Every month they used to watch for him, appearing like a speck in the distance. He fastened his horse to the foot of the tower, and climbed it, as before, laden with provisions and many other things. He always saw the Prince, so as to make sure that the child was alive and well, and then went away until the following month.

While his first childhood lasted Prince Dolor was happy enough. He had every luxury that even a prince could need, and the one thing wanting,—love,—never having known, he did not miss. His nurse was very kind to him though she was a wicked woman. But either she had not been quite so wicked as people said, or she grew better through being shut up continually with a little innocent child who was dependent upon her for every comfort and pleasure of his life.

It was not an unhappy life. There was nobody to tease or ill-use him, and he was never ill. He played about from room to room—there were four rooms, parlor, kitchen, his nurse's bedroom, and his own; learned to crawl like a fly, and to jump like a frog, and to run about on all-fours almost as fast as a puppy. In fact, he was very much like a puppy or a kitten, as thoughtless and as merry—scarcely ever cross, though sometimes a little weary.

As he grew older, he occasionally liked to be quiet for a while, and then he would sit at the slits of windows—which were, however, much bigger than they looked from the bottom of the tower—and watch the sky above and the ground below, with the storms sweeping over and the sunshine coming and going, and the shadows of the clouds running races across the blank plain.

By and by he began to learn lessons—not that his nurse had been ordered to teach him, but she did it partly to amuse herself. She was not a stupid woman, and Prince Dolor was by no means a stupid boy; so they got on very well, and his continual entreaty, “What can I do? what can you find me to do?” was stopped, at least for an hour or two in the day.

It was a dull life, but he had never known any other; anyhow, he remembered no other, and he did not pity himself at all. Not for a long time, till he grew quite a big little boy, and could read quite easily. Then he suddenly took to books, which the deaf-mute brought him from time to time—books which, not being acquainted with the literature of Nomansland, I cannot describe, but no doubt they were very interesting; and they informed him of everything in the outside world, and filled him with an intense longing to see it.

From this time a change came over the boy. He began to look sad and thin, and to shut himself up for hours without speaking. For his nurse hardly spoke, and whatever questions he asked beyond their ordinary daily life she never answered. She had, indeed, been forbidden, on pain of death, to tell him anything about himself, who he was, or what he might have been.

He knew he was Prince Dolor, because she always addressed him as “My Prince” and “Your Royal Highness,” but what a prince was he had not the least idea. He had no idea of anything in the world, except what he found in his books.

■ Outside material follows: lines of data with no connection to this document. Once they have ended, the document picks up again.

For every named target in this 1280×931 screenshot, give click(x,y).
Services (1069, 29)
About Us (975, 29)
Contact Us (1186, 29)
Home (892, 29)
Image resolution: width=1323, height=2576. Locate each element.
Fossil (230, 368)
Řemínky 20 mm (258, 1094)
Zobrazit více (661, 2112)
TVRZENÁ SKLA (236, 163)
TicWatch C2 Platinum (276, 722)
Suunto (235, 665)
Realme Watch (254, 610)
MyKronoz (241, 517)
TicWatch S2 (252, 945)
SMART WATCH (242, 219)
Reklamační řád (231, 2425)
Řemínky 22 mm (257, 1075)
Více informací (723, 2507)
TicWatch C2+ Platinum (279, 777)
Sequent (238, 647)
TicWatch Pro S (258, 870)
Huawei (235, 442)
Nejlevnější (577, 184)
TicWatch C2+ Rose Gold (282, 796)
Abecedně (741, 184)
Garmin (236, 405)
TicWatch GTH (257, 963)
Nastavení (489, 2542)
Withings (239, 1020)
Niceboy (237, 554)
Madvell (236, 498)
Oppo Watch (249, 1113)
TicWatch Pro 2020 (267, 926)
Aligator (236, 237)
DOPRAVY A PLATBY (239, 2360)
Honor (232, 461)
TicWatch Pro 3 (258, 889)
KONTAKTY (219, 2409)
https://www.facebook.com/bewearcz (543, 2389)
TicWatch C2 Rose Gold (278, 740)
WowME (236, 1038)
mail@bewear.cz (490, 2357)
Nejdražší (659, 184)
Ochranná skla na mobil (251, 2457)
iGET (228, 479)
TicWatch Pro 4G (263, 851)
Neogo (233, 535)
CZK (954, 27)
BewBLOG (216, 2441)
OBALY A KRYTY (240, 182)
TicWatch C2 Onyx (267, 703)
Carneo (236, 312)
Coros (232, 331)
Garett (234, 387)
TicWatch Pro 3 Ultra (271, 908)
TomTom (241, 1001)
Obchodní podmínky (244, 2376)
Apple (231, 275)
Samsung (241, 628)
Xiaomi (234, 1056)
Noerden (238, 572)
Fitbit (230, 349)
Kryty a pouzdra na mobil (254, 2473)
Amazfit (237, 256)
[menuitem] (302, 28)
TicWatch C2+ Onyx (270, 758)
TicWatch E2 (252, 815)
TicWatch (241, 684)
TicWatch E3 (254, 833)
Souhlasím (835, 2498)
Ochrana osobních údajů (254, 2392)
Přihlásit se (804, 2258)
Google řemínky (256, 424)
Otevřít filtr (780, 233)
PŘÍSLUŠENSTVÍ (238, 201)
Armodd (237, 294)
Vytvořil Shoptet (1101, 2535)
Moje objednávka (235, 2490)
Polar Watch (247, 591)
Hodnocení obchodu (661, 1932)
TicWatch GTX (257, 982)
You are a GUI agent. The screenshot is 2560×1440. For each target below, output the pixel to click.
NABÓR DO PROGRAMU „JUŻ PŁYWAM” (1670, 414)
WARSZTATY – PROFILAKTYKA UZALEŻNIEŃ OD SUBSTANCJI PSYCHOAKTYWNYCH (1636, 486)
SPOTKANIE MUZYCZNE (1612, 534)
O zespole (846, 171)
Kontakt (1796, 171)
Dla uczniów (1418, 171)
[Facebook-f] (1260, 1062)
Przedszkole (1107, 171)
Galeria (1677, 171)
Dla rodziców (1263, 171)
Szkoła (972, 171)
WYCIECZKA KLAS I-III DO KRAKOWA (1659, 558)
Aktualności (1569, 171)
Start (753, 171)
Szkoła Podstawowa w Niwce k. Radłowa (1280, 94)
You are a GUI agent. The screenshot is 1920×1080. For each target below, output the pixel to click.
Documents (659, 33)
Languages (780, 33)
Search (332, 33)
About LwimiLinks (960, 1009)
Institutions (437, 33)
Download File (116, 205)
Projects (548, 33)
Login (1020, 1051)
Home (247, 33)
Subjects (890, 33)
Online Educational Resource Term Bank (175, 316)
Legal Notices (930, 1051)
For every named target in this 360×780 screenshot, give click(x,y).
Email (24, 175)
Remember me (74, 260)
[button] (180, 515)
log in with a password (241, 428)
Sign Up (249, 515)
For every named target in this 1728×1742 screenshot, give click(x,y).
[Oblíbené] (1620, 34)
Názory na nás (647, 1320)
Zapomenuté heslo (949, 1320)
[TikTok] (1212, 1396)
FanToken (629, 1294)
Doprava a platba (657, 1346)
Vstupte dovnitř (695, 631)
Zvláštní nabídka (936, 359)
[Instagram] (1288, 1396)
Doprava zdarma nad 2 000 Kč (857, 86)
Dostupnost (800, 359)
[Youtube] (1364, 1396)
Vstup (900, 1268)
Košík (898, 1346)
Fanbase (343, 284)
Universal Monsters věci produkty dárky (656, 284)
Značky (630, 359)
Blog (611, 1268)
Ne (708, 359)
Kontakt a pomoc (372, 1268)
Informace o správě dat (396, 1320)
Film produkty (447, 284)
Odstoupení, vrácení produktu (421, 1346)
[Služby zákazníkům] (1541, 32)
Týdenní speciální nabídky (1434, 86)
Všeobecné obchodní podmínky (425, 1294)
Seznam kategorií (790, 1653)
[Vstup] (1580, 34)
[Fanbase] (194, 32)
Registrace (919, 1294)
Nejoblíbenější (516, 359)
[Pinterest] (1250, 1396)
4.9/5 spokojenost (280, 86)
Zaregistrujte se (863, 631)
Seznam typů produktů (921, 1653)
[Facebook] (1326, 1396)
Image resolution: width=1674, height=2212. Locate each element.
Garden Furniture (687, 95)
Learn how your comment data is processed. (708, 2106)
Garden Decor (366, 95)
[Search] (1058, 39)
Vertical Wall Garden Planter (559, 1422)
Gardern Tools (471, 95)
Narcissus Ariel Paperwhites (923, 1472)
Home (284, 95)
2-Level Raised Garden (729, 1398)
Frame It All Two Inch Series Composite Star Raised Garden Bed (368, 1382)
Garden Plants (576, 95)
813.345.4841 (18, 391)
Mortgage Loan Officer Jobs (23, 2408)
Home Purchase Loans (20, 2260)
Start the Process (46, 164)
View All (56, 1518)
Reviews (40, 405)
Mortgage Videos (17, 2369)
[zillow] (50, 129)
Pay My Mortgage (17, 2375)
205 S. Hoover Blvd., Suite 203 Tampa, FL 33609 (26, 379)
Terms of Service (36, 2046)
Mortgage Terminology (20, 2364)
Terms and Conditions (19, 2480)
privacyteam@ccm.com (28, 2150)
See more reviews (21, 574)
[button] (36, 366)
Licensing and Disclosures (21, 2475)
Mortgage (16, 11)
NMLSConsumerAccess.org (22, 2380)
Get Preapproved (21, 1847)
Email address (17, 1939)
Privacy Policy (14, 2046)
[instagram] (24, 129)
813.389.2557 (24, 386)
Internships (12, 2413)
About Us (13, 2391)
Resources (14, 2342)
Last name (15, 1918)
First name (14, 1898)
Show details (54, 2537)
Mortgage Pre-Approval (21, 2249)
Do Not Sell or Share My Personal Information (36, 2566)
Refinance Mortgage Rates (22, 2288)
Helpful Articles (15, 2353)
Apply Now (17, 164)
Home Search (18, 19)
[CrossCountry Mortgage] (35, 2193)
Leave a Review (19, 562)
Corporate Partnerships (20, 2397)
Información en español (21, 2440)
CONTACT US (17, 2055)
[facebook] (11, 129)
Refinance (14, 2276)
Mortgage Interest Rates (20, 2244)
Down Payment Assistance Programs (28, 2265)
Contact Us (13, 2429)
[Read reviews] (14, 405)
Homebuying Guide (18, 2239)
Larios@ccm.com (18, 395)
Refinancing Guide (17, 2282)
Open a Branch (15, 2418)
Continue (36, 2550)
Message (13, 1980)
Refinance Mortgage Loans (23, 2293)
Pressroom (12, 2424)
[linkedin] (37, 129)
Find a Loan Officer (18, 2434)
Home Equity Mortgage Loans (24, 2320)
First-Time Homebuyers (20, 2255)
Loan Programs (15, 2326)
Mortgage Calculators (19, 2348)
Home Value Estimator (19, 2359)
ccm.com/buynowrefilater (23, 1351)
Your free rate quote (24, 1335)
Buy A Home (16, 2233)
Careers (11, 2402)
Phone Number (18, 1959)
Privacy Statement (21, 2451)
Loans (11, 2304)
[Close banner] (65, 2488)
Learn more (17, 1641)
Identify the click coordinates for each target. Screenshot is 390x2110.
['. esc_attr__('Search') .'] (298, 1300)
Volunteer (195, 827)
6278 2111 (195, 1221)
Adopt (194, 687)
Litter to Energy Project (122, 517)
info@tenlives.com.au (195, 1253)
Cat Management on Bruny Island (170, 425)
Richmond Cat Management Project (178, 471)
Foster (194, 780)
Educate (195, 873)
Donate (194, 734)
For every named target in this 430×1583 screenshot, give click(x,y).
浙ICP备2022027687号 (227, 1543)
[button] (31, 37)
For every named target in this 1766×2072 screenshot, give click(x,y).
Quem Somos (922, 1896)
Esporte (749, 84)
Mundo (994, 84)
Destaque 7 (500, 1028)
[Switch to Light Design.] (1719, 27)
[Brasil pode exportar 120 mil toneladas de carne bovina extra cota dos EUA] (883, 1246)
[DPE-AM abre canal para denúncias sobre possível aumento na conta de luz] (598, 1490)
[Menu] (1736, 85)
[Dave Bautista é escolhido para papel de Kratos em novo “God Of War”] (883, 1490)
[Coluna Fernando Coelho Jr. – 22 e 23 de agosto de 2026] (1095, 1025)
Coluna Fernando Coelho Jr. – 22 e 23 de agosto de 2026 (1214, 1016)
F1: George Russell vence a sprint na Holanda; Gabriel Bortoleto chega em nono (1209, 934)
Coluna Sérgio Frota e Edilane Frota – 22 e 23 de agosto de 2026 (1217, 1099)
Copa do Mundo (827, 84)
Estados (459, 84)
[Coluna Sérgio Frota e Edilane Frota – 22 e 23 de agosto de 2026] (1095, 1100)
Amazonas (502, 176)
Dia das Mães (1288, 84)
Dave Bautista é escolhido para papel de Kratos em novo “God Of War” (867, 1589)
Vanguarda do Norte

He sat one day surrounded by them, having built them up round him like a little castle wall. He had been reading them half the day, but feeling all the while that to read about things which you never can see is like hearing about a beautiful dinner while you are starving. For almost the first time in his life he grew melancholy; his hands fell on his lap; he sat gazing out of the window-slit upon the view outside—the view he had looked at every day of his life, and might look at for endless days more.

Not a very cheerful view,—just the plain and the sky,—but he liked it. He used to think, if he could only fly out of that window, up to the sky or down to the plain, how nice it would be! Perhaps when he died—his nurse had told him once in anger that he would never leave the tower till he died—he might be able to do this. Not that he understood much what dying meant, but it must be a change, and any change seemed to him a blessing.